李波回來了,清江農大的李教授給了肯定的回復,配方已經沒有問題了,現在李教授正忙著在原有配方基礎上開展針對乳豬和禽類養殖的優化研究。
李教授是華夏生物工程領域宗師級的人物,李波帶去的課題與李教授原來的課題吻合度還是很高的,只需要花些精力對配方和配料工藝進行優化研究,在原料的處理和粉碎方面不需要太多的調整,所以時間雖短,質量不縮水。

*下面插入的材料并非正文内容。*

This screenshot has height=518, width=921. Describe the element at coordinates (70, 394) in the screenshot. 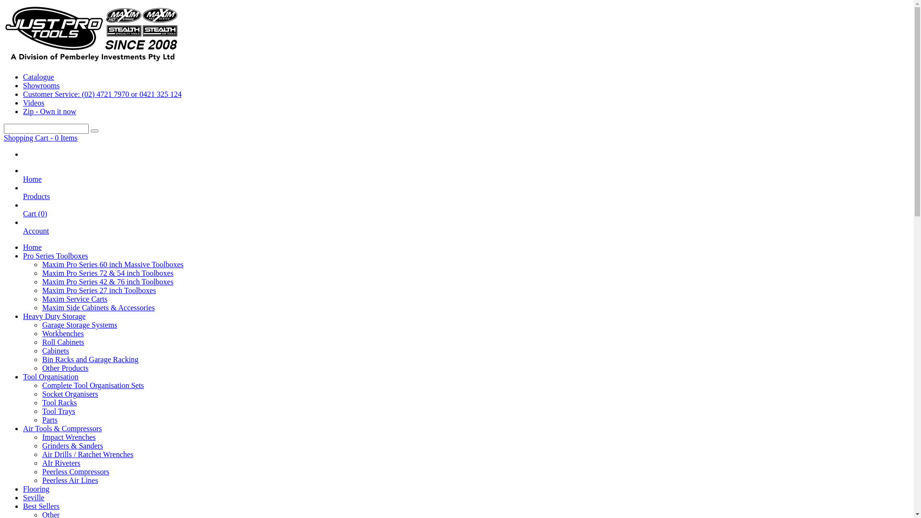

I see `'Socket Organisers'` at that location.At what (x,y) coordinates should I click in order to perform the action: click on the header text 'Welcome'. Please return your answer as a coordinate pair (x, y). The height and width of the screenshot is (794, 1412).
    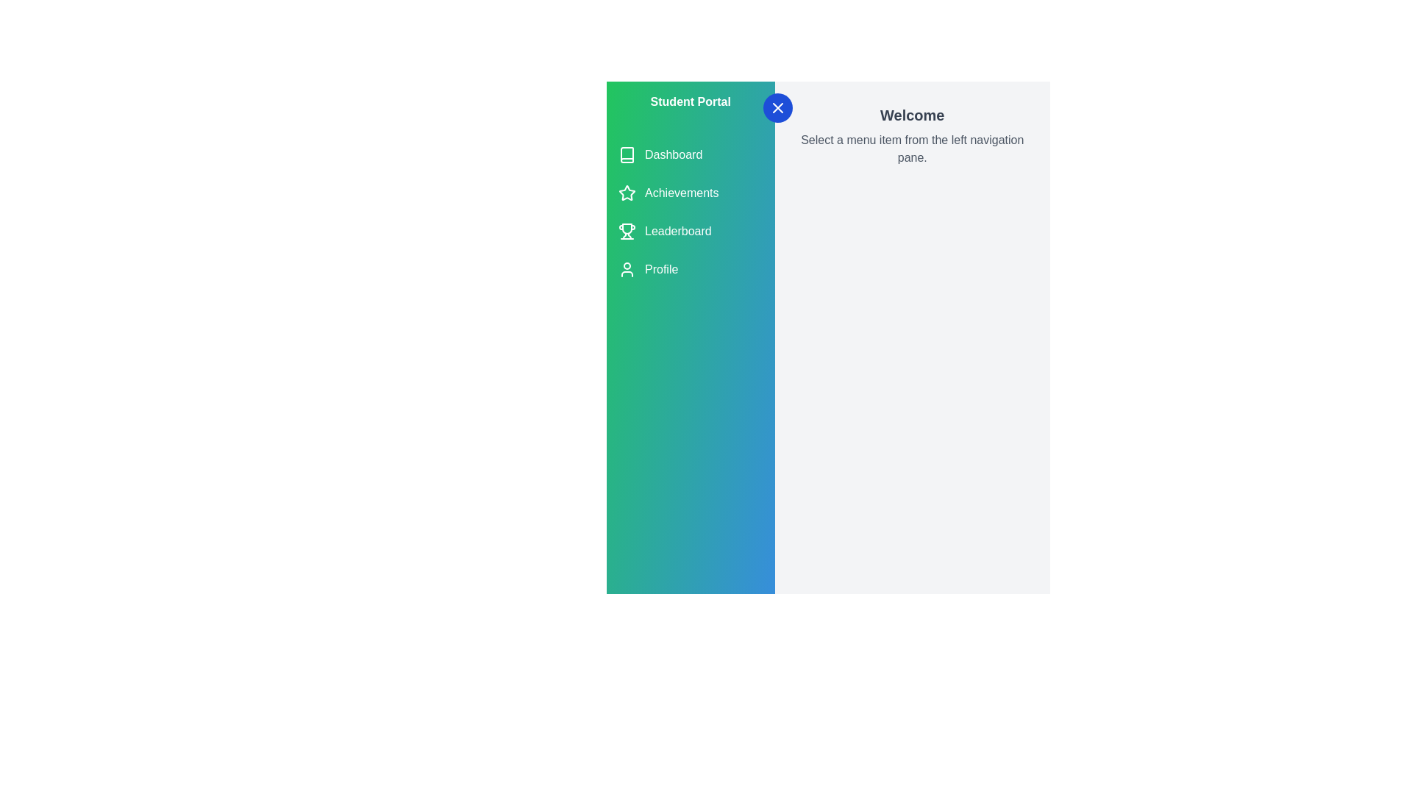
    Looking at the image, I should click on (911, 115).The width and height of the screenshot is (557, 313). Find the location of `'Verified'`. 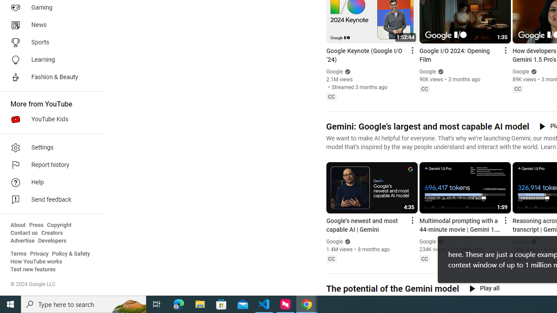

'Verified' is located at coordinates (532, 242).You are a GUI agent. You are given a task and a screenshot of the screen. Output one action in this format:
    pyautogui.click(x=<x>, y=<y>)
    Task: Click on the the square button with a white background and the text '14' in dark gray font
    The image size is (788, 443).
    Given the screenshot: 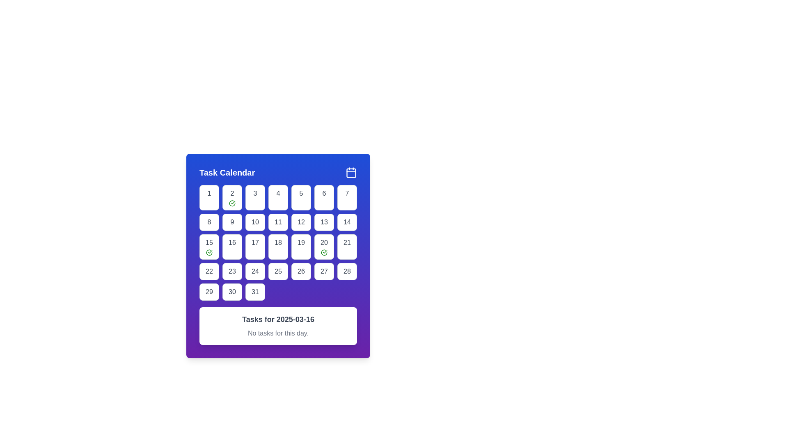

李波一邊匯報一邊感慨,說從未見過像李教授這樣能真正扎根基層、不求名利的人,還說李教授這么配合一方面是為了支持國家畜牧養殖業大力發展,另一方面是酒糟這種原料他開始是忽略的,糧食一向是國家根基和命脈,能減少糧食消耗,李教授樂見其成。
郝剛知道,在華夏始終有那么一批人,在他們心里,研究成果不是什么榮譽,而是為國家發展墊上的扎扎實實的基石。只要能把自己的配方轉化為實際的生產力,這些人可能一分錢都不收,就能把自己的收益送給老百姓。
李波不明白李教授為什么這么好,但郝剛理解。
過去和未來很長一段時間,華夏就是靠李教授這批人挺起的脊梁。五六十年代,百廢待興,華夏的工業化正在開展,我們的國力不強,科研力量不強,條件很艱苦,是真正的白手起家,是真正的創業。
華夏人是不怕苦的,怕的是沒有吃苦的機會。靠著一批早期從國外回來的有高度愛國心的科學家帶領,李教授這批年輕的科學家逐漸成長起來,他們靠著一種崇高的精神,一種為了祖國富強而獻身的精神,在各自領域吹響了華夏崛起的號角。
“我作為一名華夏的科技工作者,活著的目的就是要為人民服務。如果人民最后對我一生所做的工作表示滿意的話,那才是最大的夢想。”這話是李教授去世前說的。
上一世李教授去世時,郝剛曾淚如雨下。
熱血男兒誰沒有英雄的夢想,郝剛聽著李波絮絮叨叨講著李教授的信息,心潮起伏。重生回來,我有什么夢想?
復仇!上一世弱小的自己讓魑魅魍魎逼得家破人亡,重生回來他肯定要強大起來讓那些魑魅魍魎無機可乘,無路可走。僅此而已嗎?是不是還該讓華夏不再彎曲著脊梁!我的貨船,我的使館,還有無法返航的殲8。
收拾好心情,郝剛一邊教導李波如何去籌備飼料廠前期工作,一邊和李波朝酒廠走去。
郝剛對梅七和李波介紹的酒廠情況并不滿意,兩個游離在酒廠核心外面的小工人并不清楚酒廠真正的價值在哪兒。
李波也沒辦法,自己和梅七真的說不清,明面上看到的東西并不足以證明酒廠的真實情況。郝剛也只能先去看看酒廠的設備和生產情況,畢竟在計劃中將來是要把酒廠控制在自己手上的,先了解一下情況也算是為將來知己知彼做鋪墊。
郝剛還真沒到過酒廠,從廠門一路看過來,新鮮的很。李波帶著郝剛熟練的混跡在灌裝車間,一溜的鐵架子流水線,淡綠色玻璃酒瓶在老舊的流水線上晃晃悠悠的流淌,帶著白色工作帽的女工在忙忙碌碌,抽空回頭朝李波笑罵幾句,也好奇的看看郝剛。
李波在領導眼里不是好孩子,但在工人眼里沒干系的,又不要我領導李波,開開心心對李波嬉笑怒罵,老娘們吃點李波這個小鮮肉的豆腐不香嗎。你別說笑起-->>來有點邪魅的李波那張臉,還真是直往小姑娘心里鉆啊,別說什么李波不是優秀工人,家境不差的酒廠妹子不在乎,男人不壞,女人不愛沒聽說過嗎。李波在酒廠里走一圈,身后收獲的是一片姑娘的紅臉蛋。
除了帶郝剛進廠看看,李波主要是來弄點酒的,小院里存貨幾乎沒有了。郝剛舍得錢,大家吃的歡,一向對燒雞視如性命的梅七現在都不再想吃了,大家最近對素菜情有獨鐘。